In Corea del Sud si è registrato il primo caso di recidiva. Questo può complicare la lotta all’infezione e al contagio?

Complica perché, di fatto, il coronavirus sembra un virus che anche dopo la guarigione clinica in qualche modo rimane latente e può ritornare. Questo ci induce a ulteriore attenzione e a ulteriore prudenza quando viene dimesso un paziente guarito.

Lei si è fatto un’idea di come abbia potuto entrare in Italia il coronavirus?

Sicuramente da una persona che, proveniente dalle zone a rischio, è entrata nel nostro paese. In più abbiamo avuto la vicenda sfortunata che il primo contatto è avvenuto in un ospedale, e come è sempre successo in casi analoghi del passato l’ospedale ha funto da moltiplicatore, perché il paziente ha contagiato altri pazienti, visitatori e medici, in una sorta di meccanismo propulsivo per lo sviluppo dell’infezione.

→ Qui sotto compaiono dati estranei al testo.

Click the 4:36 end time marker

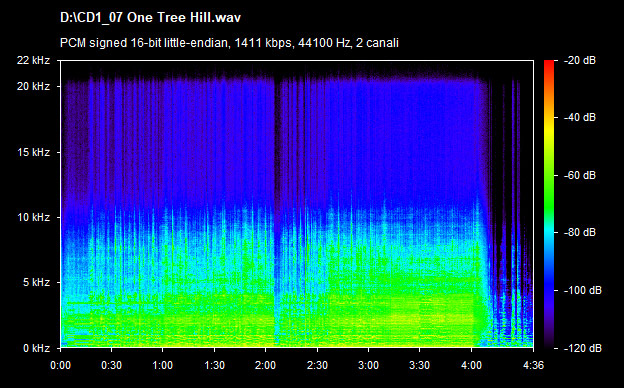533,365

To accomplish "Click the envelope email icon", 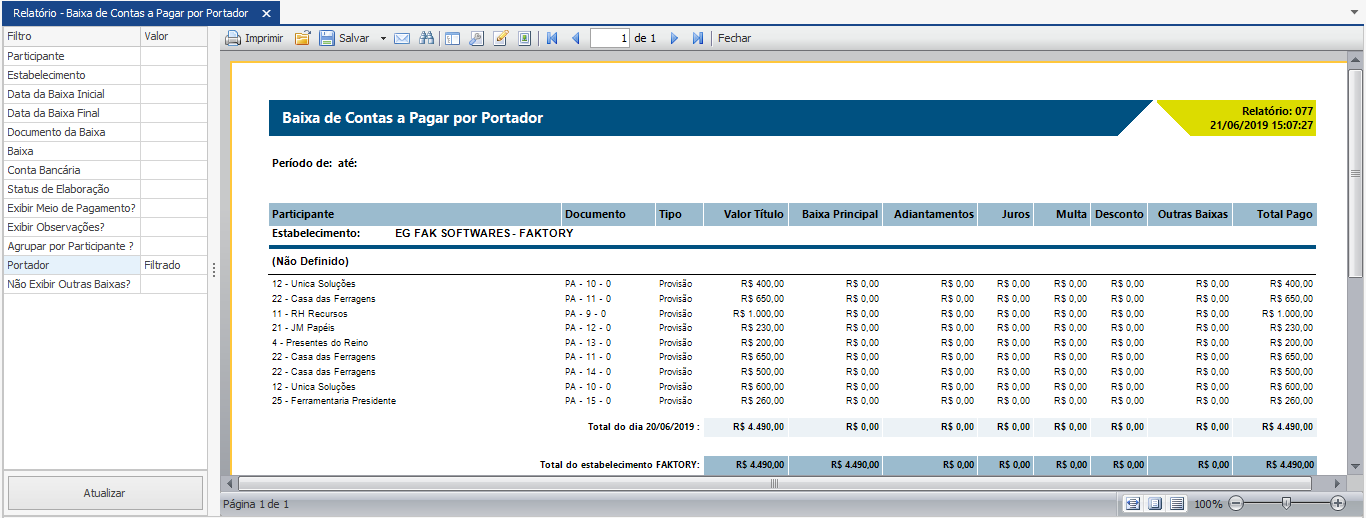I will click(402, 38).
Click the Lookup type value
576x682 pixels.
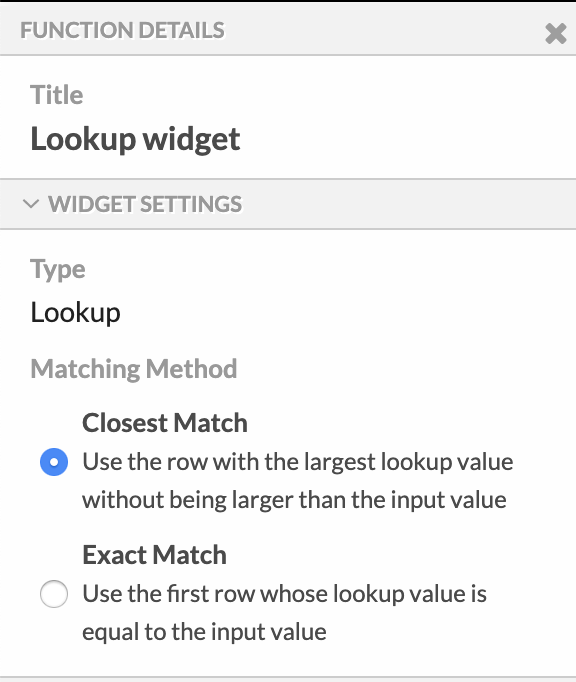76,313
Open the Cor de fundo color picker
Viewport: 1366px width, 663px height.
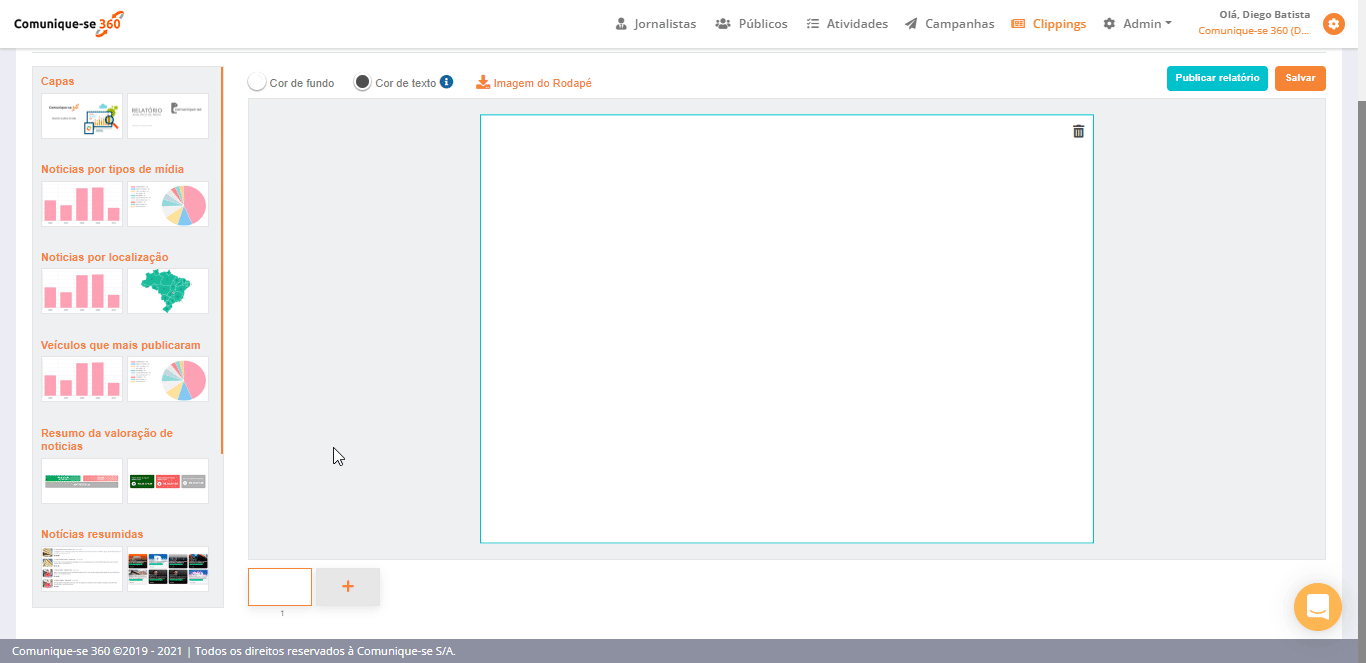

Al Sacco di Milano è stato isolato il “ceppo italiano” del virus, che è diverso da quello cinese. Questa scoperta può accelerare i tempi per una cura e il vaccino?

È una scoperta importante e interessante, che ci consentirà ovviamente di studiare questa variante specifica che hanno isolato a Milano per capire bene come affrontarla meglio dal punto di vista terapeutico e dal punto di vista del vaccino. Ma non saranno tempi brevi.

È un virus autoctono, nato e sviluppatosi qui nel Nord Italia, o è di derivazione cinese?

Per il momento nessuno lo può dire. Resto però del parere che derivi sostanzialmente dal coronavirus cinese.